If a man had a dog with four legs and a tail and you called the tail a leg how many legs with the dog have? The answer: four just because you call the tail a leg doesn’t mean it is so.

Think about that. Facts trump Feelings.

Mark Christenson's avatar

This is one of he most insightful essays I've read in the last few years.

Because it applies to almost everything that is contentious.

And this dynamic that is identified contributes to everything being contentious. It's not the root cause, but it becomes the root hurdle to being able to address the root causes.

And if we can solve this, there may be a chance for the US and humanity.

Edwin A. Meserve's avatar

They told me I was a denier but I guess I just wanted to observe. One of your best.

Tommy Ellison's avatar

Growing up, we often heard little fortune cookie snippets talk about what "Confucius Says..."
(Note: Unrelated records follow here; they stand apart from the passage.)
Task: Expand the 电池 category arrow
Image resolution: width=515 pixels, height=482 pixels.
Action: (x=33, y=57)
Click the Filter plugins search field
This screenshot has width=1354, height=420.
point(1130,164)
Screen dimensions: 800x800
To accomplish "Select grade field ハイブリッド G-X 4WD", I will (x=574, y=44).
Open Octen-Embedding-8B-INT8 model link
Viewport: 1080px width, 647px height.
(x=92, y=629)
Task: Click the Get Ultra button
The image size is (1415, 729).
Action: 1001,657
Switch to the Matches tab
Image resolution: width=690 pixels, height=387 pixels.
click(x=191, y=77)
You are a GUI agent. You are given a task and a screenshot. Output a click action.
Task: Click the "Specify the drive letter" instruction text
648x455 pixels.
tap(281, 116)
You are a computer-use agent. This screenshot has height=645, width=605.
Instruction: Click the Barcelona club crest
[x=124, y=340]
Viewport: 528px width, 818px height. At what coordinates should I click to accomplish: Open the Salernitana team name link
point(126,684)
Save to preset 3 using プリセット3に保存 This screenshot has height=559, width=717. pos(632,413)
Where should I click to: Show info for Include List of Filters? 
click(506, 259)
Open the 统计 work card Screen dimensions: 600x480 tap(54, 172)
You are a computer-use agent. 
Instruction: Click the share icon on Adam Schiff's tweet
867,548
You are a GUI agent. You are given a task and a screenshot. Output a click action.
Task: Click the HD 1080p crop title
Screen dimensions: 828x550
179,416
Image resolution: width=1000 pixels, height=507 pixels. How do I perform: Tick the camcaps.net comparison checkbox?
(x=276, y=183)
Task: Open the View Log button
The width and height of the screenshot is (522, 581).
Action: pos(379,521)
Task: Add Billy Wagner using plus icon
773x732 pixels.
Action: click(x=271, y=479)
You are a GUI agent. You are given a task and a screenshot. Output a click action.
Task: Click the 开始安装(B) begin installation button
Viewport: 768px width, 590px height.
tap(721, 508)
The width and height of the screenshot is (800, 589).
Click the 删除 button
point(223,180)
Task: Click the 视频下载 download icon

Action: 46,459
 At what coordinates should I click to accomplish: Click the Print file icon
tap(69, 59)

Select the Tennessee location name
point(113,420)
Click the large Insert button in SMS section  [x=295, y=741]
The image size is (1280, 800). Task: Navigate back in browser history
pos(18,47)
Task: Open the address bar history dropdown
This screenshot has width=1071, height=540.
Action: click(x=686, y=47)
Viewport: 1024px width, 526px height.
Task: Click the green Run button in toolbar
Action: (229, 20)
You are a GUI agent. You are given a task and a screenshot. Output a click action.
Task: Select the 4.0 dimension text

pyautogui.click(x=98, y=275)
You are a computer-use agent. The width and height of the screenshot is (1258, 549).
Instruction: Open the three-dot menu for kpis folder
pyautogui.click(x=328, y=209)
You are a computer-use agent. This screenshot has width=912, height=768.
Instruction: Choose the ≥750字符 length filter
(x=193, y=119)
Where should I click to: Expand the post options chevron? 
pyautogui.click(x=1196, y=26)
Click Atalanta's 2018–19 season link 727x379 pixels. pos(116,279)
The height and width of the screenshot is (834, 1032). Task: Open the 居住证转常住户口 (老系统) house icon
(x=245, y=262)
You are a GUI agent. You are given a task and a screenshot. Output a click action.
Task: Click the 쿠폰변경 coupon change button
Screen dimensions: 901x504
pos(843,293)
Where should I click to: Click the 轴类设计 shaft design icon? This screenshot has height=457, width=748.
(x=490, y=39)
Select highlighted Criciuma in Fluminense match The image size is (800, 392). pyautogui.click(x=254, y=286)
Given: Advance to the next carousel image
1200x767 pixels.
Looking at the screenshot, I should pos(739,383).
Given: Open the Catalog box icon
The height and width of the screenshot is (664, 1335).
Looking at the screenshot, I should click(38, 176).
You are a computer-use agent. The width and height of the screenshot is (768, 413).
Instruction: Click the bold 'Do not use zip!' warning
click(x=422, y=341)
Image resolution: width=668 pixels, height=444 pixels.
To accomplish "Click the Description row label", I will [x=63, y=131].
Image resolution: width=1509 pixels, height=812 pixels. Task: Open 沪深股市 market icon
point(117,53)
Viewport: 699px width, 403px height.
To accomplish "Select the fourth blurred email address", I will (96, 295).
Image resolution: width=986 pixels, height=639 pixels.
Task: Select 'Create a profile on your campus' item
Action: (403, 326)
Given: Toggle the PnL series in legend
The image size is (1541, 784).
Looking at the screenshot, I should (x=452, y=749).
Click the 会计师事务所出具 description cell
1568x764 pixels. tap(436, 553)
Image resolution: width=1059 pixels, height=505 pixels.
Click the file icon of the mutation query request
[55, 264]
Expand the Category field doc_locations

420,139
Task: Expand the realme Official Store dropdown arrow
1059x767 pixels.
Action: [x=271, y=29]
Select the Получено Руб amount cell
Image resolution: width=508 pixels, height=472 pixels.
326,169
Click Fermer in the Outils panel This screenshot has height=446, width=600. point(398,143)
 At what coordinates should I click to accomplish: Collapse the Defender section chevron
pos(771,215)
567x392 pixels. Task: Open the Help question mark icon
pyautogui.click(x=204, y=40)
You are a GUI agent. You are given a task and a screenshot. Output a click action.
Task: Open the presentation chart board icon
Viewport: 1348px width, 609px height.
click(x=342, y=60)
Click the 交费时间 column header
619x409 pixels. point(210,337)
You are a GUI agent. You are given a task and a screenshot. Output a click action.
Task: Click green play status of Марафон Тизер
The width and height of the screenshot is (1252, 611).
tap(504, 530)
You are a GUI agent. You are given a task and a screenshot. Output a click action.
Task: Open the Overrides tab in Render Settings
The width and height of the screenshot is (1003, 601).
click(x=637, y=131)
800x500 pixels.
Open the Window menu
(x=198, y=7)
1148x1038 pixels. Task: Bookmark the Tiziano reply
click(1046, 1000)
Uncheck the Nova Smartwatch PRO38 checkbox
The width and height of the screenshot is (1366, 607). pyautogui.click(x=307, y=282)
One that I heard and always took to heart was the one where Confucius says "two points does not a trend make ".

For some reason it came to mind reading your thoughts here.

Mark Christenson's avatar

I've been thinking about this a lot. And certain political elements try to make one point a trend. When DOGE was happening, my mom heard about a forest ranger who was losing his job. Being a ranger was all he ever wanted, and his dream was being "stolen" from him. My mom thought it was just terrible. I said that it was, taken in a vacuum, but that the bigger issue that impacts the other 349,999,999 Americans is the trillions in waste, fraud, and abuse.

Sometimes cancer patients get really sick, and healthy parts get knocked out along with the cancer.

We're trying to save the patient, but few see that.

Jim Reynolds's avatar

Government workers are necessary. But each one is paid for out of our taxes. That is not the case for the private sector. So we need to be careful about hiring in the public sector. I’ve been a part of both sectors at different times in my life — including the forest service. I prefer the private side.Great to see that 100% of new hires in recent months have come from private companies. That is good for the economy.

Mark Christenson's avatar

I agree that SOME government workers are necessary :-)

The bigger problem is the reverse of your article--an exception is being used as a reason for DOGE to be stopped.